What is expected:
Convert the stretch of records from their start through the line containing "pyautogui.click(x=239, y=50)" into a JSON list of strings with one string per line, leaving out blank lines.

* Begin Material supplied *

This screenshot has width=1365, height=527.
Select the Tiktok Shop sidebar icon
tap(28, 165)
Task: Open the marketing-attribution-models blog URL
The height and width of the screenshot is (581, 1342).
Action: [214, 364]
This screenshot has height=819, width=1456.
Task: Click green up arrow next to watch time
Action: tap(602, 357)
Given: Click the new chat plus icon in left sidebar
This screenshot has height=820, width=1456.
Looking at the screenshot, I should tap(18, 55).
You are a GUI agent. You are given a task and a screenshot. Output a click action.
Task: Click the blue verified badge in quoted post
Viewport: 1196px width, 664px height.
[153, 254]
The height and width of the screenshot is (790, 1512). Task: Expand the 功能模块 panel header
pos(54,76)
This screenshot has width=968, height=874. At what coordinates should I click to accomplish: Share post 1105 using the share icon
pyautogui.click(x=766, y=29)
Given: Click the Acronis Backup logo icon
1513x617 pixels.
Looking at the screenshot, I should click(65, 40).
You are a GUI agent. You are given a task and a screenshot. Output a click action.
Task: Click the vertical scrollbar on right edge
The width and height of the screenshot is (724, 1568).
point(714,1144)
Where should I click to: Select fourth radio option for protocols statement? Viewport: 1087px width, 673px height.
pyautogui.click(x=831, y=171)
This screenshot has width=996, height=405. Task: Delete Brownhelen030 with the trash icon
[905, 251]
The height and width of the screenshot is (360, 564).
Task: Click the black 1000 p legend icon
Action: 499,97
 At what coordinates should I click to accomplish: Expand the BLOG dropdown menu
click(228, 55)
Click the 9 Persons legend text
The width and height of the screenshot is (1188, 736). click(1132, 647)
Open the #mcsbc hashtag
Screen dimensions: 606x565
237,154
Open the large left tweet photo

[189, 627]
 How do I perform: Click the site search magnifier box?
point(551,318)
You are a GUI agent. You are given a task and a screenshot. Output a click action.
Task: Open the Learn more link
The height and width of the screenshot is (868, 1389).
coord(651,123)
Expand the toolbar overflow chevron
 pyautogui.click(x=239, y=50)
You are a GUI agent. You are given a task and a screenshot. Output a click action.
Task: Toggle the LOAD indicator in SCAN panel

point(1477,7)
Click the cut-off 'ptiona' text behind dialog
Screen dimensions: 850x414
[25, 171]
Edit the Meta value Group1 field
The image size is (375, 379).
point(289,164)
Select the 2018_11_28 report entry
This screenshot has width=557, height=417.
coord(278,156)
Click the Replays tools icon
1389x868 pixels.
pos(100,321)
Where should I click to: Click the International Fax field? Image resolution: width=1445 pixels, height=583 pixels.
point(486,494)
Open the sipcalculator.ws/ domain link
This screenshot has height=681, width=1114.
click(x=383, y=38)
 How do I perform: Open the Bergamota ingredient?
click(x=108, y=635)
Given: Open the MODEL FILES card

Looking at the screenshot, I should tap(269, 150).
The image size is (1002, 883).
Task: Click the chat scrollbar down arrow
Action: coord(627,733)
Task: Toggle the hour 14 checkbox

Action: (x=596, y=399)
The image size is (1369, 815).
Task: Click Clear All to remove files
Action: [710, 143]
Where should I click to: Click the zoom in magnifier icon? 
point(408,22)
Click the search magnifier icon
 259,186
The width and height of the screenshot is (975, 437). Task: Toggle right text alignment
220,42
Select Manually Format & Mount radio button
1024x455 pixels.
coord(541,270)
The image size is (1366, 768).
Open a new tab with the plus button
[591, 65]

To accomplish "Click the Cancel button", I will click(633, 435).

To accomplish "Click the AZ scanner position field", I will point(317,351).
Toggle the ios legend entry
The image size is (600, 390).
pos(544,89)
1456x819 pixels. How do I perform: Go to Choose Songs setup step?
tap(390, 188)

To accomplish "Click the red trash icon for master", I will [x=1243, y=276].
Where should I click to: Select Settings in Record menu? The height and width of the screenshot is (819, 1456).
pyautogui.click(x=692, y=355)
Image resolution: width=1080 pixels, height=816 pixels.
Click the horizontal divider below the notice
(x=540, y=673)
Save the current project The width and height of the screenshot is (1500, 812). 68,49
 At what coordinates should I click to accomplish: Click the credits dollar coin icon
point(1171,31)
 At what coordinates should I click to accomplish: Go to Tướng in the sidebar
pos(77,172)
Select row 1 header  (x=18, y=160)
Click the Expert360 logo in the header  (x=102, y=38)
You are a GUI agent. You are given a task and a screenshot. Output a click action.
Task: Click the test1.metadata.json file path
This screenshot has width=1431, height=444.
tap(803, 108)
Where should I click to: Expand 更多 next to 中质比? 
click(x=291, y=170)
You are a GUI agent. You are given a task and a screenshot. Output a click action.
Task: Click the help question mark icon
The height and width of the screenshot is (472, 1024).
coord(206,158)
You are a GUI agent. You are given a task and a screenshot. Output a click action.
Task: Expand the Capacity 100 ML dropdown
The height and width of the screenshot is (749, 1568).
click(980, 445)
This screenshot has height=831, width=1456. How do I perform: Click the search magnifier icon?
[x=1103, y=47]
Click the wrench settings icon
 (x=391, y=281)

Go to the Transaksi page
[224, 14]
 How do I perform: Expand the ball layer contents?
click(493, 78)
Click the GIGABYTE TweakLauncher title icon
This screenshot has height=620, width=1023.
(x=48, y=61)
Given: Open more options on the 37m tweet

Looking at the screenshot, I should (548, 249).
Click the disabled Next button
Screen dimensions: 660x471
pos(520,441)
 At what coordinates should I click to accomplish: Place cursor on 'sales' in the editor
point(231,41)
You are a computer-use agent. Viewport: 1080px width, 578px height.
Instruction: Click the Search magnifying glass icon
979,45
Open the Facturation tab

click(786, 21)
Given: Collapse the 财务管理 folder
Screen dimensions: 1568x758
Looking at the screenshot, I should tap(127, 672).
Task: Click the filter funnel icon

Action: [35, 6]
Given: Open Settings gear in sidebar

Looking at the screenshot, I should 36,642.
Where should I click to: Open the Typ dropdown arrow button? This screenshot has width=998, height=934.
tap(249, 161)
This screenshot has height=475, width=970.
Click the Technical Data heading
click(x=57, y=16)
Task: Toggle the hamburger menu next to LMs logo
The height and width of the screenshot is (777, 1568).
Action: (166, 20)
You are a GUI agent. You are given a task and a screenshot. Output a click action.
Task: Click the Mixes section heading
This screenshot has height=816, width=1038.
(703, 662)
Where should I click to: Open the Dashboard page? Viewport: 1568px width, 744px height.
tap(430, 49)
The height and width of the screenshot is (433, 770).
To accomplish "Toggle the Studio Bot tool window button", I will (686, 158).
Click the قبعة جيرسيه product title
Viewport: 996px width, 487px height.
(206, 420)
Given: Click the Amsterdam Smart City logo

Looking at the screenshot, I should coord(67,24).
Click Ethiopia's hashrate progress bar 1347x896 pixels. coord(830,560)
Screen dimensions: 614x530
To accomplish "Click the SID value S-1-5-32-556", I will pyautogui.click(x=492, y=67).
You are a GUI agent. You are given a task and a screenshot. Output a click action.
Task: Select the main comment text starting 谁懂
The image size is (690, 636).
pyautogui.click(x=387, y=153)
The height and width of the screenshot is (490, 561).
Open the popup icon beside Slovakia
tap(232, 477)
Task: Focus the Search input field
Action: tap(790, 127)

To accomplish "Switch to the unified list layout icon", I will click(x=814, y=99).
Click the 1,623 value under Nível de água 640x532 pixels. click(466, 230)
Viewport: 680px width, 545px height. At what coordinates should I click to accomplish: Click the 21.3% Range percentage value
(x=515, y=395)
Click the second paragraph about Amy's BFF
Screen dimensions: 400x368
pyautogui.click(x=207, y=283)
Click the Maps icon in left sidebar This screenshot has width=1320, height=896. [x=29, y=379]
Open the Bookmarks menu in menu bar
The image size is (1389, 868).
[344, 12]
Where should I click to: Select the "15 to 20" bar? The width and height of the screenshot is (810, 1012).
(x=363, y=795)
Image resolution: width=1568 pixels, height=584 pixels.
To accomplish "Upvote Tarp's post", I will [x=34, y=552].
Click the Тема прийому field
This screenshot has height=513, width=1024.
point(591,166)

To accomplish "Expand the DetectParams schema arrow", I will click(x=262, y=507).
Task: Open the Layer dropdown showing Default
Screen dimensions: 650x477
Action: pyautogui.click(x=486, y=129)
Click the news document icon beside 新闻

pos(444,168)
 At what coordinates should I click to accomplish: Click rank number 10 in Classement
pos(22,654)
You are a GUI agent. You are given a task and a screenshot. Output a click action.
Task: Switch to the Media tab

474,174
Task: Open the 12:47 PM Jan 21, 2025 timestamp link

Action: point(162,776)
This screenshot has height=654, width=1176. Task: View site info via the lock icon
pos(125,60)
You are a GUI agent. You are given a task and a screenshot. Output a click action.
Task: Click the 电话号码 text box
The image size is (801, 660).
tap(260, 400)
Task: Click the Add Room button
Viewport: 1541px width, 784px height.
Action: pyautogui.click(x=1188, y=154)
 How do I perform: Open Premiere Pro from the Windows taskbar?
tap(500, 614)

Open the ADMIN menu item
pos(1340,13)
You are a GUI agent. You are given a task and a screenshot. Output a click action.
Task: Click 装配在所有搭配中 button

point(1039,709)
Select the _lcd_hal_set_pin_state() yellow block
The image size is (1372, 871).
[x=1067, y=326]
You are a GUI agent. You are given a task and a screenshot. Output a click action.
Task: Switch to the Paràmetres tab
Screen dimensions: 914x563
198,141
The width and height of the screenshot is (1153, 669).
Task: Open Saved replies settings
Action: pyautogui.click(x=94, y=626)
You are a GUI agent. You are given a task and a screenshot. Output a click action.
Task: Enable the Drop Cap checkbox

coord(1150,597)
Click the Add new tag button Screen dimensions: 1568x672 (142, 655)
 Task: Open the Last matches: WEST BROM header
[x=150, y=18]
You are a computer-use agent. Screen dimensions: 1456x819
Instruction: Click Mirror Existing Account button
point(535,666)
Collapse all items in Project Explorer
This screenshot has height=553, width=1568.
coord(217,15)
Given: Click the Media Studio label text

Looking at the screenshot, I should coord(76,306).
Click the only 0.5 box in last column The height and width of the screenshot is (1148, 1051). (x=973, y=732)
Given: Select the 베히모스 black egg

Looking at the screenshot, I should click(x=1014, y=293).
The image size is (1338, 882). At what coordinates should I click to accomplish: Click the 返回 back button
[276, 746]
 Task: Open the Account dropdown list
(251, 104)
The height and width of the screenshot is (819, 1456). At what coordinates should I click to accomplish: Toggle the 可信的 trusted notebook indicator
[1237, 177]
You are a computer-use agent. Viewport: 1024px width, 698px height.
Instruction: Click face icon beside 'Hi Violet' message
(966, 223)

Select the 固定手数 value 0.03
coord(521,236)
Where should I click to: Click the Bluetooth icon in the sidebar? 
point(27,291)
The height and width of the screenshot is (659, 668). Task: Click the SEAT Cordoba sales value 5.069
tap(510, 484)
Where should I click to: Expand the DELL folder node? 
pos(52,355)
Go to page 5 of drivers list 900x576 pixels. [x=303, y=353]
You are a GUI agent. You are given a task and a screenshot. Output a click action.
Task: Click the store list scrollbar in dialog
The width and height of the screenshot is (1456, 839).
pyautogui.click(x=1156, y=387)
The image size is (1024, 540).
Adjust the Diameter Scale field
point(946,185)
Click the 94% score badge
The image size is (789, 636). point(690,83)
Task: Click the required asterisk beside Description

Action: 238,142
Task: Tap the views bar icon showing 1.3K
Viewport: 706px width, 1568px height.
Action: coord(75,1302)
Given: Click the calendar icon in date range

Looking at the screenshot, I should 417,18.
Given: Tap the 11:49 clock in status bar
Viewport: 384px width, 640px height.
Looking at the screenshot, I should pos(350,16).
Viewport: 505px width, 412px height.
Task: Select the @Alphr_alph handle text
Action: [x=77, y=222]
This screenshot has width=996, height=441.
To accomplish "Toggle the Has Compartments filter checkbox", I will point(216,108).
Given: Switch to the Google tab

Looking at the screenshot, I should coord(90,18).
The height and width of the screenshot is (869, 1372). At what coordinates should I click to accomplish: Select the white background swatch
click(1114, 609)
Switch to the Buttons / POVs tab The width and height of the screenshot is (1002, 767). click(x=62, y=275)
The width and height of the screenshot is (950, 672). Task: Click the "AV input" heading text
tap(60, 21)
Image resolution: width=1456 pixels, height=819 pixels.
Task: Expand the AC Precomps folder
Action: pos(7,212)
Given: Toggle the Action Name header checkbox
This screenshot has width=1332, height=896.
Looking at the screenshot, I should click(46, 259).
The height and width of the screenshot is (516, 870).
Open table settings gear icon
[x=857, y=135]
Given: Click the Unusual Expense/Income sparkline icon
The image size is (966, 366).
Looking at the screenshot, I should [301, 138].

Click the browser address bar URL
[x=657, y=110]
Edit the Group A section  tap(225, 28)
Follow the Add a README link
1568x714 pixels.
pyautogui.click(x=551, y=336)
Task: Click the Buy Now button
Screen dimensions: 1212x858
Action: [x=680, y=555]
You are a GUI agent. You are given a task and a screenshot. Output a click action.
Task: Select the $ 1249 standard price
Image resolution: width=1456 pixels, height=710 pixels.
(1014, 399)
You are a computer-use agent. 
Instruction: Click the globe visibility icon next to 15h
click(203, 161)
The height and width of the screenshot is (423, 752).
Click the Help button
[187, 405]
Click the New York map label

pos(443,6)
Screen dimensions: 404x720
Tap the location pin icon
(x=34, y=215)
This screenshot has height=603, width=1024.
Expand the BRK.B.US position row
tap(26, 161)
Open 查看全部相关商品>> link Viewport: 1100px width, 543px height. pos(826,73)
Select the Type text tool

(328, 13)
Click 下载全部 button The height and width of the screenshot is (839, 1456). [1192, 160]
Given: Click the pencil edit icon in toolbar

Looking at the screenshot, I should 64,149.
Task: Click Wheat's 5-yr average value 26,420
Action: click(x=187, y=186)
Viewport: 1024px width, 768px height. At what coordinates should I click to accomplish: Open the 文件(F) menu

* End Material supplied *

Output of the task:
[
  "This screenshot has width=1365, height=527.",
  "Select the Tiktok Shop sidebar icon",
  "tap(28, 165)",
  "Task: Open the marketing-attribution-models blog URL",
  "The height and width of the screenshot is (581, 1342).",
  "Action: [214, 364]",
  "This screenshot has height=819, width=1456.",
  "Task: Click green up arrow next to watch time",
  "Action: tap(602, 357)",
  "Given: Click the new chat plus icon in left sidebar",
  "This screenshot has height=820, width=1456.",
  "Looking at the screenshot, I should tap(18, 55).",
  "You are a GUI agent. You are given a task and a screenshot. Output a click action.",
  "Task: Click the blue verified badge in quoted post",
  "Viewport: 1196px width, 664px height.",
  "[153, 254]",
  "The height and width of the screenshot is (790, 1512). Task: Expand the 功能模块 panel header",
  "pos(54,76)",
  "This screenshot has width=968, height=874. At what coordinates should I click to accomplish: Share post 1105 using the share icon",
  "pyautogui.click(x=766, y=29)",
  "Given: Click the Acronis Backup logo icon",
  "1513x617 pixels.",
  "Looking at the screenshot, I should click(65, 40).",
  "You are a GUI agent. You are given a task and a screenshot. Output a click action.",
  "Task: Click the vertical scrollbar on right edge",
  "The width and height of the screenshot is (724, 1568).",
  "point(714,1144)",
  "Where should I click to: Select fourth radio option for protocols statement? Viewport: 1087px width, 673px height.",
  "pyautogui.click(x=831, y=171)",
  "This screenshot has width=996, height=405. Task: Delete Brownhelen030 with the trash icon",
  "[905, 251]",
  "The height and width of the screenshot is (360, 564).",
  "Task: Click the black 1000 p legend icon",
  "Action: 499,97",
  " At what coordinates should I click to accomplish: Expand the BLOG dropdown menu",
  "click(228, 55)",
  "Click the 9 Persons legend text",
  "The width and height of the screenshot is (1188, 736). click(1132, 647)",
  "Open the #mcsbc hashtag",
  "Screen dimensions: 606x565",
  "237,154",
  "Open the large left tweet photo",
  "[189, 627]",
  " How do I perform: Click the site search magnifier box?",
  "point(551,318)",
  "You are a GUI agent. You are given a task and a screenshot. Output a click action.",
  "Task: Open the Learn more link",
  "The height and width of the screenshot is (868, 1389).",
  "coord(651,123)",
  "Expand the toolbar overflow chevron",
  " pyautogui.click(x=239, y=50)"
]